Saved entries
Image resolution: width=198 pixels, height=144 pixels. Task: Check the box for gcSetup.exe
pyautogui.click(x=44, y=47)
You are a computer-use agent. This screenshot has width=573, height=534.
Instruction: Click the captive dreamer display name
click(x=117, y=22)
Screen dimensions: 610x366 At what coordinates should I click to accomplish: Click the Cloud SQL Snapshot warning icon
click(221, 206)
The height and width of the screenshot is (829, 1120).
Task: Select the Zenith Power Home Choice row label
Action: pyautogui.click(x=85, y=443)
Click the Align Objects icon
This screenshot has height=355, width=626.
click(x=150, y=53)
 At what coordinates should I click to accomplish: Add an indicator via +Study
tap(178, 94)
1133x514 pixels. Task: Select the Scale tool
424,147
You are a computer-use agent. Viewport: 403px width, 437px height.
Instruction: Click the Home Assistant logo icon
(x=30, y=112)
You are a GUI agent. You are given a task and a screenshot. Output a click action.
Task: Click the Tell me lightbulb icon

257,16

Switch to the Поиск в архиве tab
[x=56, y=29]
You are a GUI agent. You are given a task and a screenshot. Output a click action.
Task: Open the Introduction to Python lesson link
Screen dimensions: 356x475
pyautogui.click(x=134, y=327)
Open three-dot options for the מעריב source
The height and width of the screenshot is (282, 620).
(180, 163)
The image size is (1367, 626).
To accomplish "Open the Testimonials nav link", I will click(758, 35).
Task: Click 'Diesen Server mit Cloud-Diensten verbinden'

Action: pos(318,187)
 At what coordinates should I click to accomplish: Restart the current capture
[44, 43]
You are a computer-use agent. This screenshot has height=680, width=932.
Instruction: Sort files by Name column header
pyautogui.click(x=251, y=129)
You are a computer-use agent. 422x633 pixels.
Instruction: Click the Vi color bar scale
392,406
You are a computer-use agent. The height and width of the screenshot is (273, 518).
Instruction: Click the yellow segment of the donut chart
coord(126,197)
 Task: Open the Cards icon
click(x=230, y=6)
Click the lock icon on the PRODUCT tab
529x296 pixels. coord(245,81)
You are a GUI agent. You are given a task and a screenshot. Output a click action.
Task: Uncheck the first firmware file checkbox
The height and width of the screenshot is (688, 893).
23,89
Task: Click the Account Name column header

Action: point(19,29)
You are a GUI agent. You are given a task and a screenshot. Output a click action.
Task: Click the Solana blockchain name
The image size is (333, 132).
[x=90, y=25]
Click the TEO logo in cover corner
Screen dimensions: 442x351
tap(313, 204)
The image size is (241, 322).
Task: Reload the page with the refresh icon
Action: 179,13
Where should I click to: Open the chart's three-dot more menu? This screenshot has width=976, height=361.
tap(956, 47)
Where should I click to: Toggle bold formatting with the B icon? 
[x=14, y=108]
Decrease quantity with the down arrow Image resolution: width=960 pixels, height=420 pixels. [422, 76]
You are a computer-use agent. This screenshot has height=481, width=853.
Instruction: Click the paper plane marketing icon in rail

• _YOUR GOAL_: Out of the records, collect only those lines that contain the string "agent".

• _TASK RESULT_:
You are a computer-use agent. This screenshot has width=573, height=534.
You are a computer-use agent. Viewport: 403px width, 437px height.
You are a GUI agent. You are given a task and a screenshot. Output a click action.
You are a GUI agent. You are given a task and a screenshot. Output a click action.
You are a computer-use agent. This screenshot has height=680, width=932.
You are a computer-use agent. 422x633 pixels.
You are a computer-use agent. The height and width of the screenshot is (273, 518).
You are a GUI agent. You are given a task and a screenshot. Output a click action.
You are a GUI agent. You are given a task and a screenshot. Output a click action.
You are a computer-use agent. This screenshot has height=481, width=853.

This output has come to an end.